This repository contains codes for the papers:
- Spoken Language Acquisition Based on Reinforcement Learning and Word Unit Segmentation
- Sound-Image Grounding Based Focusing Mechanism for Efficient Automatic Spoken Language Acquisition
- Pronunciation adaptive self speaking agent using WaveGrad
- Self-Supervised Spoken Question Understanding and Speaking With Automatic Vocabulary Learning
We use the unsupervised syllable boundary detection algorithm described in:
- O. J. Räsänen, G. Doyle, and M. C. Frank, "Unsupervised word discovery from speech using automatic segmentation into syllable-like units," in Proc. Interspeech, 2015.
Word segmentation and clustering is performed using the ES-KMeans package.
We use the unsupervised sound-image correspondence learning described in:
- D. Harwath, A. Torralba, and J. Glass, "Unsupervised learning of spoken language with visual context," in Proc. NIPS, 2016.

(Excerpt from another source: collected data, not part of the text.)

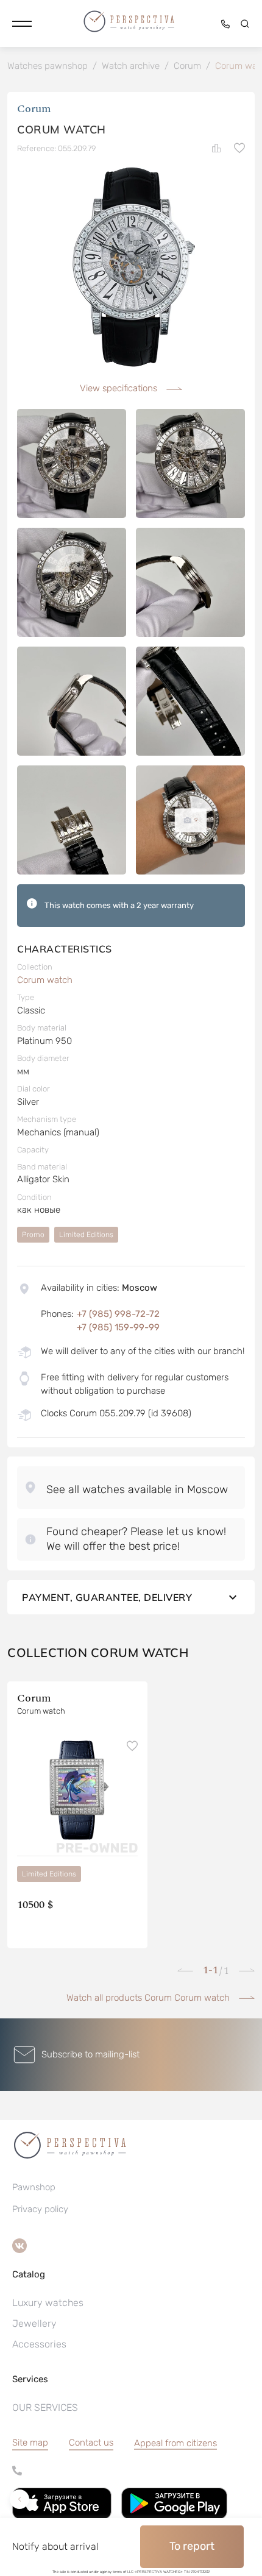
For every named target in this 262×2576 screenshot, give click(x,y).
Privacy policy (40, 2209)
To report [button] (191, 2546)
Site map (30, 2442)
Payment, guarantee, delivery (107, 1597)
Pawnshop (33, 2187)
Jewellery (34, 2323)
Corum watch (45, 979)
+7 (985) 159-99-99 (118, 1327)
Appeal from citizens (175, 2443)
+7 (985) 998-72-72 (118, 1313)
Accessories (39, 2344)
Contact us (91, 2442)
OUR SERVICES (45, 2407)
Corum (34, 109)
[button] (22, 23)
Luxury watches (47, 2302)
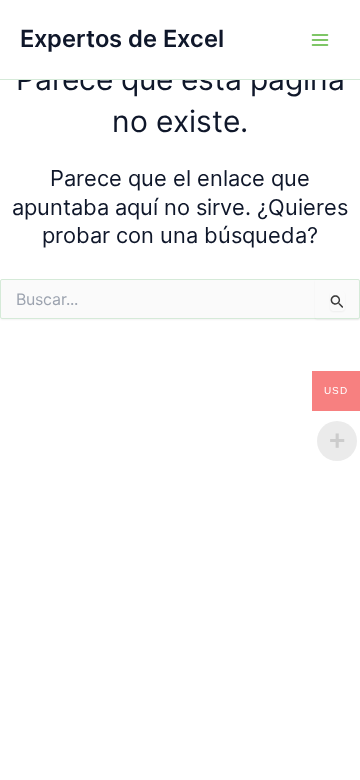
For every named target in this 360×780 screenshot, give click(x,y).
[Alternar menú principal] (320, 39)
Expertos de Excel (122, 38)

As the agent's speech organ, we use the neural vocoder described in:
- N. Chen and Y. Zhang and H. Zen and R. J. Weiss and M. Norouzi and W. Chan, "WaveGrad: Estimating Gradients for Waveform Generation," in Proc. ICLR, 2021.
For implementation, we use the wavegrad package.
Create your combined_sounds.wav from your own data (optional)
cd scripts
python prep_combine_wavs.py --path=PATH_TO_RAW_AUDIOS_FOLDER
Run main script for 3D homing task
cd egs
bash run.bash DATA_NAME(arbitrary) MAX_K
Run main script for food task
conda env create -f=spolacq.yml
conda activate spolacq
cd egs
sh runfood.sh DATA_DIR_NAME(arbitrary)
Run main script for food task with WaveGrad speech organ-based agent
conda env create -f=spolacq.yml
conda activate spolacq
cd egs
sh runwavegrad.sh DATA_DIR_NAME(arbitrary)
If you are having trouble with building box2d-py, please try
sudo apt install xvfb xorg-dev libsdl2-dev swig cmake
Copyright (C) 2020, 2021 Shinozaki Lab Tokyo Tech
This program is free software: you can redistribute it and/or modify
it under the terms of the GNU General Public License as published by
the Free Software Foundation, either version 3 of the License, or
(at your option) any later version.
This program is distributed in the hope that it will be useful,
but WITHOUT ANY WARRANTY; without even the implied warranty of
MERCHANTABILITY or FITNESS FOR A PARTICULAR PURPOSE. See the
GNU General Public License for more details.
You should have received a copy of the GNU General Public License
along with this program. If not, see https://www.gnu.org/licenses/.
The following programs are APIs for ES-KMeans.
We have copied and modified some of the code available at
https://github.com/kamperh/eskmeans,
which is released under GNU General Public License version 3.